I have a configuration that I'm desperately hoping that somebody can help me with.

I have a very large managed WAN from a telco where BGP is used as the sole routing algorithm. At the moment all sites have 2x connections a 10Mb/s primary link and a 2Mb/s backup link. There is currently no load sharing but I am being asked to make use of this 2Mb/s link to take the strain off the 10Mb/s link.

On each site we have a voice and a data VLAN. The voice traffic is about 1Mb/s and so would fit nicely on the 2Mb/s link.

Now I know that there are various options open to us to ensure that all inbound VOIP traffic is received on the 2Mb/s link, we are currently thinking of using MED to make the 2Mb/s link preferred for Voip.

My puzzle is how can I ensure that ALL outbound Voip traffic uses the 2Mb/s link. For various reasons the destination of VOIP traffic could be almost any IP address and so I am not able to use MED in a similar manner.

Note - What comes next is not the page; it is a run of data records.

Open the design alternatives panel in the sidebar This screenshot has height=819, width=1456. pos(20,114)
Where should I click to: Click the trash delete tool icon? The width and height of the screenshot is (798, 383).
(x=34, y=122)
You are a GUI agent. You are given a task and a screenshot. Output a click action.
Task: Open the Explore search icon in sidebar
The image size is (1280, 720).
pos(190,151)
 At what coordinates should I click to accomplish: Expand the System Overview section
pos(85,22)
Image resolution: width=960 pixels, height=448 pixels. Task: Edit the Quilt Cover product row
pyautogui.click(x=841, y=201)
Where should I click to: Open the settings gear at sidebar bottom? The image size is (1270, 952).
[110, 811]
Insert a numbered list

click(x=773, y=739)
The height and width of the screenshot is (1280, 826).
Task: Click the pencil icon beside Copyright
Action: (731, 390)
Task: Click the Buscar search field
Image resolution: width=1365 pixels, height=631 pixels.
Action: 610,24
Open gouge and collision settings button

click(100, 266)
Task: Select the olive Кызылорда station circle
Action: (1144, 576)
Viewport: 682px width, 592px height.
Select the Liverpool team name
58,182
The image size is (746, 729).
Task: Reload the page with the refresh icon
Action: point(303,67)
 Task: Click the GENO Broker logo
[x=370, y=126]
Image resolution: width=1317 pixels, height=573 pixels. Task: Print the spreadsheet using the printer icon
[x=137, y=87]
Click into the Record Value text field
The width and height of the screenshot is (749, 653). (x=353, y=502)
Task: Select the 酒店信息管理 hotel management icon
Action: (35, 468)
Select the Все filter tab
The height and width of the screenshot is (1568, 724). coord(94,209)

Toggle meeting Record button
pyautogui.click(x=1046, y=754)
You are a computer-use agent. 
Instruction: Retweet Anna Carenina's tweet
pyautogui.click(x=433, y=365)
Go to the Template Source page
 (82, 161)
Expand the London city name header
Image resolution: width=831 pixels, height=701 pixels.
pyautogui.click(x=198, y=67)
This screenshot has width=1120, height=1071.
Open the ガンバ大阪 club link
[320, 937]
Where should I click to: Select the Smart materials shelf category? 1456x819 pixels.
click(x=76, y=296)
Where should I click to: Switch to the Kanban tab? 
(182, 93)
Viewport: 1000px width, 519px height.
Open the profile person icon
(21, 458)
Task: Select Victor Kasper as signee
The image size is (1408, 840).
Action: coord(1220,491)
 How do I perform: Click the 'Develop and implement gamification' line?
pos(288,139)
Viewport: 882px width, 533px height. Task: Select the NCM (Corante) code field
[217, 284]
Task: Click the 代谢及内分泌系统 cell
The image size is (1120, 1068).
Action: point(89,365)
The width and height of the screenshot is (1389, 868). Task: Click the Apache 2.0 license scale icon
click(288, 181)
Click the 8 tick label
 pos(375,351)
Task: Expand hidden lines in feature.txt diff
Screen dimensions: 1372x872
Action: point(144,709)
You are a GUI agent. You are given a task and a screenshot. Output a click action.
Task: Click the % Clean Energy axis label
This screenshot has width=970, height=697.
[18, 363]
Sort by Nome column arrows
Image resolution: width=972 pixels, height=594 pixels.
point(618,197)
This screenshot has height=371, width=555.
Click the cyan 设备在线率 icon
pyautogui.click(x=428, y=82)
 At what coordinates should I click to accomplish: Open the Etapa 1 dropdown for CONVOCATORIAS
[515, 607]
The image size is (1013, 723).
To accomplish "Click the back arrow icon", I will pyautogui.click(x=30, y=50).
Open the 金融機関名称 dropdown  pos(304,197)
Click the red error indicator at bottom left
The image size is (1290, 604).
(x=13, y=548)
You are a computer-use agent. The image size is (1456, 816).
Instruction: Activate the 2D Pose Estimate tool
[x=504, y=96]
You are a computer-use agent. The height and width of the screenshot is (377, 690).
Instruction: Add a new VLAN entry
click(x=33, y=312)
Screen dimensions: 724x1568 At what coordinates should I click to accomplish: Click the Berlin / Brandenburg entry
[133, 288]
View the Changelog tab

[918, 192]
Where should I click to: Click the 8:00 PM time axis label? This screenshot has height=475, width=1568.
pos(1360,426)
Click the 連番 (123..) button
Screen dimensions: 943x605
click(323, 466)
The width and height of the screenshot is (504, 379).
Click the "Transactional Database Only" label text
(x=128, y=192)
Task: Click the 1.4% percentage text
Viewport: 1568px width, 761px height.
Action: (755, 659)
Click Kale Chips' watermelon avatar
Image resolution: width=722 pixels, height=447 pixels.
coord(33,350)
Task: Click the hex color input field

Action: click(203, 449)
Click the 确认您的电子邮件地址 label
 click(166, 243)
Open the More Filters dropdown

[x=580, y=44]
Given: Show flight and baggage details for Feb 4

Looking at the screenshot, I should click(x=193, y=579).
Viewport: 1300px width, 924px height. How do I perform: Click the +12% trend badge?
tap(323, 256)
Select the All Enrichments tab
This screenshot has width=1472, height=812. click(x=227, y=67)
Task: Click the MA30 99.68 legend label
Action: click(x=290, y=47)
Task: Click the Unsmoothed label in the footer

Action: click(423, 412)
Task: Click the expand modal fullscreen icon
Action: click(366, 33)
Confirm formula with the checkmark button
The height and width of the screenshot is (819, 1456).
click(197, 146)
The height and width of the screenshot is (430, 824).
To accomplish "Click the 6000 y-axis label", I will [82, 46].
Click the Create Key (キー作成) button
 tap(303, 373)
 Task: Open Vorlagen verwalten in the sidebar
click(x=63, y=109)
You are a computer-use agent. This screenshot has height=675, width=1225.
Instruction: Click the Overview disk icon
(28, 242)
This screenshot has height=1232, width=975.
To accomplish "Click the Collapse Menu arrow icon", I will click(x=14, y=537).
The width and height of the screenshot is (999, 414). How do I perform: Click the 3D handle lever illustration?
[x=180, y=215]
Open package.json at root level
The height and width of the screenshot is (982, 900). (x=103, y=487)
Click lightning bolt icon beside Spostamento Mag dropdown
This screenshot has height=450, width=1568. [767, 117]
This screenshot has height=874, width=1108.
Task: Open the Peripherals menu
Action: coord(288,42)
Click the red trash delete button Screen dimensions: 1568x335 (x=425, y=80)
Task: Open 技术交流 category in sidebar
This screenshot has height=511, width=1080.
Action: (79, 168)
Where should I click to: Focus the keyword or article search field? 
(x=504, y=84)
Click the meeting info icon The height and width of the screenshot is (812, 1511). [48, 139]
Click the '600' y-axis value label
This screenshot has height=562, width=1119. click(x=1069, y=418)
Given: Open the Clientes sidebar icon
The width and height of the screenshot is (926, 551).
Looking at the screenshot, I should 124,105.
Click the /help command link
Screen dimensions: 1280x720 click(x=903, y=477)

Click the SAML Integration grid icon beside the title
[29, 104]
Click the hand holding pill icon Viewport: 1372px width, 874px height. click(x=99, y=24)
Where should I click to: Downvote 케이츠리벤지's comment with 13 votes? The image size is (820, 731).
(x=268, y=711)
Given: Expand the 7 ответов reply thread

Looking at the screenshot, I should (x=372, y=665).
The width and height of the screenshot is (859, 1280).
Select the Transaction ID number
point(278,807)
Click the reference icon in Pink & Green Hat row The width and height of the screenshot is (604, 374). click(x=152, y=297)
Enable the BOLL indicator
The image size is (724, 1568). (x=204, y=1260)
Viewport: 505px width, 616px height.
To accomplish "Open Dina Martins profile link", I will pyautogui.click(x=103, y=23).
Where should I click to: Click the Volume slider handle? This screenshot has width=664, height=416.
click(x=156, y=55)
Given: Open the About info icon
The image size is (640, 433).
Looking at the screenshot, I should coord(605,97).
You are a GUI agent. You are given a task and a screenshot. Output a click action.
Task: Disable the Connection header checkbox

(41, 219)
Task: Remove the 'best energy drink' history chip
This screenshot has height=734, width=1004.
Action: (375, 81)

What I basically have to do here is to choose the outbound route based on the source subnet, rather than the destination, to ensure that all VOIP uses the 2Mb/s link and all data 10Mb/s link.

By doing this I will ensure that the traffic is completely symmetric.

Could somebody tell me what my options are for this kind of routing and point me to some links please?

Thanks.

3 Replies 3

Giuseppe Larosa
Hall of Fame
Hall of Fame

Hello James,

>> What I basically have to do here is to choose the outbound route based on the source subnet, rather than the destination, to ensure that all VOIP uses the 2Mb/s link and all data 10Mb/s link.

BGP is not enough you need to use PBR to be able to perform source based routing.

PBR uses route-maps that invoke ACLs to define traffic to be diverted

see

https://www.cisco.com/en/US/docs/switches/lan/catalyst4500/12.2/52sg/configuration/guide/pbroute.html

VoIP traffic could be confined to specific subnets for on-net calls.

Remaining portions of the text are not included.